Yerel yönetimde kadın sorununa dair nasıl bir yöntem izleyeceksiniz? 

 Bugün Türkiye’de tüm emekçiler sömürülüyor ama kadınlar daha fazla. Kadınlar ucuz işgücü olarak kullanılıyor, eşit işi yapsa bile daha az ücretlendiriliyor, daha fazla baskı ve şiddete maruz kalıyor. Doğum, süt izni gibi pek çok yasal hakkı kullanmalarına izin verilmiyor. Çocuk bakımı ve ev işleri kadının üstüne yıkılmış durumda. Komünistlerin yerel yönetiminde kadınların toplumsal yaşama eşit ve özgür bir biçimde dahil olmalarının olanakları yaratılacak. Mahallelerde, işyerleri gözetilerek kreş ve çocuk yuvalarının kurulması, kadınların ev dışında kamusal alanlarda yer almasının desteklenmesi gibi planlamalar yapılacak. Kadına yönelik şiddeti var eden koşulların ortadan kaldırılması için, şiddetin önlenmesi, yasal sürecin işletilmesi, toplumsal algının dönüştürülmesine kadar pek çok başlıkta çalışmalar yürütülecek.

Kadın aday olmanız toplum tarafından nasıl karşılanıyor? Ülkedeki kadın sorununun yerel belediyecilikte nasıl bir karşılığı olur? 
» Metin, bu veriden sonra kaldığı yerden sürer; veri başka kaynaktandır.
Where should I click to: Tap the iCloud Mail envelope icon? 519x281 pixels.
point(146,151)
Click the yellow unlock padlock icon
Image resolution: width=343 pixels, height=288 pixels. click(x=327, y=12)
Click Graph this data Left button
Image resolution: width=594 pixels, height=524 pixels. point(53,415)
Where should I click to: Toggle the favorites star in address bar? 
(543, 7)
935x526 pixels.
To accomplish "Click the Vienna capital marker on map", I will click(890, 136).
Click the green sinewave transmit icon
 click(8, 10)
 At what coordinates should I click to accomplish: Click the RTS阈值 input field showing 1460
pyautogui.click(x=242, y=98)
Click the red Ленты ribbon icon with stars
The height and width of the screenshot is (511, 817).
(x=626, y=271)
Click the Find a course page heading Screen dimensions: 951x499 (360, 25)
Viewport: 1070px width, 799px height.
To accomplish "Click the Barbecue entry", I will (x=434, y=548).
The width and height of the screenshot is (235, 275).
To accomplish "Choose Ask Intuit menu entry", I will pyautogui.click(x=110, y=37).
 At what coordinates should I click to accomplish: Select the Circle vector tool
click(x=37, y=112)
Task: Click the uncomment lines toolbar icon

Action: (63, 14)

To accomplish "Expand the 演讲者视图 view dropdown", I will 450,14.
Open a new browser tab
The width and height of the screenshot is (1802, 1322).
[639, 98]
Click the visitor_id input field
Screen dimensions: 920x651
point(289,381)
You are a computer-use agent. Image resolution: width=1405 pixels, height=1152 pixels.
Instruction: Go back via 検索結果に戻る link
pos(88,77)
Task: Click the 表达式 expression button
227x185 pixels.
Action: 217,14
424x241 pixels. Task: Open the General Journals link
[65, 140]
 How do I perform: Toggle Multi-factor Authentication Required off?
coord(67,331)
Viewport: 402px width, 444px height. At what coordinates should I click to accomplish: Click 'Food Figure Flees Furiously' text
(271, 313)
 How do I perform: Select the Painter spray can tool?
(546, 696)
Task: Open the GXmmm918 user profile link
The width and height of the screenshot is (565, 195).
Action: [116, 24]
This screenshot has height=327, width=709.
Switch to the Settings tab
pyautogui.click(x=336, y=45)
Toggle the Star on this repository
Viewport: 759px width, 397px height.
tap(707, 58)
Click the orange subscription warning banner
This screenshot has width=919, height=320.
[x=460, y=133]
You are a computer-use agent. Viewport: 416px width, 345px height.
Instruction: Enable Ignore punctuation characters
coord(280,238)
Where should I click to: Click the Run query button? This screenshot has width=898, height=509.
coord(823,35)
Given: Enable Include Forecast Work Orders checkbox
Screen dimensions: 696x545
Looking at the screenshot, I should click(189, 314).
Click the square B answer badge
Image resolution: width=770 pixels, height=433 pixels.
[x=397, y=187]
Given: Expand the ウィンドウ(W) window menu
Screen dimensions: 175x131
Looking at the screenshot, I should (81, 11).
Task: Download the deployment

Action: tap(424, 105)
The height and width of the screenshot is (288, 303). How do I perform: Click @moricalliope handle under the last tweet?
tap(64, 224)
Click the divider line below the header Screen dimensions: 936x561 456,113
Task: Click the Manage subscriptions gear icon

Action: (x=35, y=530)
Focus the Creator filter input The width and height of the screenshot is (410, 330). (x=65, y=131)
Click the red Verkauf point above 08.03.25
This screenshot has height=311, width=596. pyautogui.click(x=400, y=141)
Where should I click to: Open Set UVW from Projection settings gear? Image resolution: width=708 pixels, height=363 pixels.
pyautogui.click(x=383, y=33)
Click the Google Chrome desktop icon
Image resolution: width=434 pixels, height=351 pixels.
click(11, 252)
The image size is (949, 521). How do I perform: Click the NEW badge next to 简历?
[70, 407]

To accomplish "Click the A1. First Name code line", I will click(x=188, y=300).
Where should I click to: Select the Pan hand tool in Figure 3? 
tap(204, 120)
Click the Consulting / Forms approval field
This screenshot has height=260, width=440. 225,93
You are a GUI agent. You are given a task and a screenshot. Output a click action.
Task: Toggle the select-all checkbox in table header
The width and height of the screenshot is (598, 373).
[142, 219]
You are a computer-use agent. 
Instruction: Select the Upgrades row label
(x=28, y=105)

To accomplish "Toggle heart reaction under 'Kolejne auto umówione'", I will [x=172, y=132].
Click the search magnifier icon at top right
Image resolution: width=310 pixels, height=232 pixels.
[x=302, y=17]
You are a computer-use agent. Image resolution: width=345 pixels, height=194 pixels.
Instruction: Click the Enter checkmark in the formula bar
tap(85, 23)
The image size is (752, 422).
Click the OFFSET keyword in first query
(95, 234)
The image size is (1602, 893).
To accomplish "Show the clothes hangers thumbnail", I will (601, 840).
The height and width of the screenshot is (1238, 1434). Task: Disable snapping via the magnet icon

 Hem Türkiye’de üç büyük şehirde TKP’nin kadın adaylarının varlığı, hem de benim İzmir’deki tek kadın aday olmam oldukça dikkat çekmiş gibi görünüyor. Bunun nedenleri üzerine düşünmek gerek. Düzen partilerinin, seçim propagandası olarak kadın adaylarının varlığını öne çıkarmasına alışkınız. Bu sahte çabaya rağmen kadın aday sayısı çok az. Bizim partimizde kadın kotaları ya da eş görevlendirmeler yok. Seçimlerde üç büyük kentte kadın adaylarımızın olması özel bir tercih değil, bu bizim gerçeğimiz. Bugün partimizden aday olanların kadınların her biri eşit ve adil bir dünya için örgütlü mücadele veren insanlar. Kadının bu kadar aşağılandığı ve sömürüldüğü bir ülkede, komünist kadınların öncülüğü bu nedenle ayrıca değerli.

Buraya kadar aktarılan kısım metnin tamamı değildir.